(Beginning of THE RECORDS)
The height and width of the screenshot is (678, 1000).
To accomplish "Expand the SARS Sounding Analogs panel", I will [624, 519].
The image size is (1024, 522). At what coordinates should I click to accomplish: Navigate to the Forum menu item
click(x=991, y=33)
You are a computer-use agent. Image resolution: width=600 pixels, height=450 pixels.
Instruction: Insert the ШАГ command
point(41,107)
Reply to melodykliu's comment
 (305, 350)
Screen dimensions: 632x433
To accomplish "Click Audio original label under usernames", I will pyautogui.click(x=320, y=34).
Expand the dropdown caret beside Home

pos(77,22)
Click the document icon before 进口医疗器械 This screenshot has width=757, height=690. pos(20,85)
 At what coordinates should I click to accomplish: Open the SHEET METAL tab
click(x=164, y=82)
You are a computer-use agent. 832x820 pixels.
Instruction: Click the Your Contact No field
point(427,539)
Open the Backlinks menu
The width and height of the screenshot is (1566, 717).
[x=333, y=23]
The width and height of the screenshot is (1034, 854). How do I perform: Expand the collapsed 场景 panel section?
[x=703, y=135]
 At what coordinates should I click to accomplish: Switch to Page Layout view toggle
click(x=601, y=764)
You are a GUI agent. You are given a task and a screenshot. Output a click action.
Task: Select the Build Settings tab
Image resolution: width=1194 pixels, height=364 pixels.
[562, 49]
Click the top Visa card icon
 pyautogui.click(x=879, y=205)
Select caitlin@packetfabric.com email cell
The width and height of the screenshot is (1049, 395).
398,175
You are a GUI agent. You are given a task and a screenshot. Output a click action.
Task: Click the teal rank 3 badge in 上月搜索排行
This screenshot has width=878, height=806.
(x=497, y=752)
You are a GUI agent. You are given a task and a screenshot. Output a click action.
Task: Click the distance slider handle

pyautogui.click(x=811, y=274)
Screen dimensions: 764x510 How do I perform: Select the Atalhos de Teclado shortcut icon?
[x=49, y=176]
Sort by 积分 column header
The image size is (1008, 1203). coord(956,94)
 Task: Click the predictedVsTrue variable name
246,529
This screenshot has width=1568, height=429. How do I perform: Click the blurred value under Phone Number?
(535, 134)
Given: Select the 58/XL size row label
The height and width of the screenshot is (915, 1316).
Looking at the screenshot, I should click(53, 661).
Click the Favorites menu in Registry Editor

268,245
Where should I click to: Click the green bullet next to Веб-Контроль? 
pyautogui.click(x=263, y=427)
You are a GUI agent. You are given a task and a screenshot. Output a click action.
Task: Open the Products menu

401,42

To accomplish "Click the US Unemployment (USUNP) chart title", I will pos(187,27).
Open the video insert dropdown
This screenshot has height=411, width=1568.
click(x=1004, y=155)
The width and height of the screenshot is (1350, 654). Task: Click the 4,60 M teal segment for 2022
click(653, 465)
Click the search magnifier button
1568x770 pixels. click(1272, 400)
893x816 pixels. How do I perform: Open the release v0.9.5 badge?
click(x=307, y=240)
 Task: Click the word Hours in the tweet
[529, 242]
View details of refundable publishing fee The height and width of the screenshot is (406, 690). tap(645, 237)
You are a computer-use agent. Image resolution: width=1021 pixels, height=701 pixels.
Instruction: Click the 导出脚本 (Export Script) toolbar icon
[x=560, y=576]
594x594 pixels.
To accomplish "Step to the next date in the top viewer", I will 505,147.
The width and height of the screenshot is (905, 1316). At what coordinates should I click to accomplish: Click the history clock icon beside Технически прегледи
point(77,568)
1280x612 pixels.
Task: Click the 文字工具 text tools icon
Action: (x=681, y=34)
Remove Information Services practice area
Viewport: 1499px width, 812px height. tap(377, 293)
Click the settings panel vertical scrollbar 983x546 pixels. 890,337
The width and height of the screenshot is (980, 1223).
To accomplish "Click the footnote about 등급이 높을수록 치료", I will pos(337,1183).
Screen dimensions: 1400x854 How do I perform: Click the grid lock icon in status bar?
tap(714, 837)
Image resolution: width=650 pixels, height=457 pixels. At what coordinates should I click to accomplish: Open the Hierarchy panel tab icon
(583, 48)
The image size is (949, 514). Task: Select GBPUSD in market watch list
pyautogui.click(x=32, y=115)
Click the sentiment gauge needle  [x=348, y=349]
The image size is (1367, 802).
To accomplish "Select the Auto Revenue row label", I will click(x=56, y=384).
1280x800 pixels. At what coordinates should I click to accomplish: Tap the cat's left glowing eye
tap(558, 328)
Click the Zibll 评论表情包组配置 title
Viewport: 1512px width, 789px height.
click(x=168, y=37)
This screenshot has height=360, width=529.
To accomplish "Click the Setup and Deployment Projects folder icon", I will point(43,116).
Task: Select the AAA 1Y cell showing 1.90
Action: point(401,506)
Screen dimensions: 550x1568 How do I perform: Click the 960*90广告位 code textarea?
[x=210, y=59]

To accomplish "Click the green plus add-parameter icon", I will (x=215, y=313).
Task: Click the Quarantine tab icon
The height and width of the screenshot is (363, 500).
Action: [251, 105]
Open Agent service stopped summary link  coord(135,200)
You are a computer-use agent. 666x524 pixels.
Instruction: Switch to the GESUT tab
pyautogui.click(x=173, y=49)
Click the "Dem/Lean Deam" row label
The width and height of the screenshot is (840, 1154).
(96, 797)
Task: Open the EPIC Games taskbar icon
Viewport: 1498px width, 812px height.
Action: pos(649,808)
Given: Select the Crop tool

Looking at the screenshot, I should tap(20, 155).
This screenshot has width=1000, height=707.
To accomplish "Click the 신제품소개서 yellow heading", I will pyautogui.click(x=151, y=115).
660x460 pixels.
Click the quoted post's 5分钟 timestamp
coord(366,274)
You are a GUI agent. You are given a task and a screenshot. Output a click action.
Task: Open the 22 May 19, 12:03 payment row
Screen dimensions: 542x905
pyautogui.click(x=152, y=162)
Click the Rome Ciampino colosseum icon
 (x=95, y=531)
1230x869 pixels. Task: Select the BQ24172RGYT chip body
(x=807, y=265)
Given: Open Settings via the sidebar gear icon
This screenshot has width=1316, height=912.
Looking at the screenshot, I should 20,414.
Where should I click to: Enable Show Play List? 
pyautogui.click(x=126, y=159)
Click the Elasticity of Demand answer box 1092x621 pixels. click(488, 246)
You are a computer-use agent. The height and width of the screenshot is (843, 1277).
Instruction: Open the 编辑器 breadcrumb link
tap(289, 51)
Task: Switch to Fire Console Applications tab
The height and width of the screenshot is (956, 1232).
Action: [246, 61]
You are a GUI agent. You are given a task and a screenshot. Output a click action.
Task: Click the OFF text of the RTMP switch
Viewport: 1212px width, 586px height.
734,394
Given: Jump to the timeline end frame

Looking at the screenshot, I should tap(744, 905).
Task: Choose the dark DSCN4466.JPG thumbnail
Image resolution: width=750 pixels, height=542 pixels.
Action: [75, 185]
(End of THE RECORDS)
◆ TASK
The response should be the lines from the one containing "Task: Click the OFF text of the RTMP switch" through the last line of the data, set down exactly and with no other line.

◆ EXERCISE ANSWER
Task: Click the OFF text of the RTMP switch
Viewport: 1212px width, 586px height.
734,394
Given: Jump to the timeline end frame

Looking at the screenshot, I should tap(744, 905).
Task: Choose the dark DSCN4466.JPG thumbnail
Image resolution: width=750 pixels, height=542 pixels.
Action: [75, 185]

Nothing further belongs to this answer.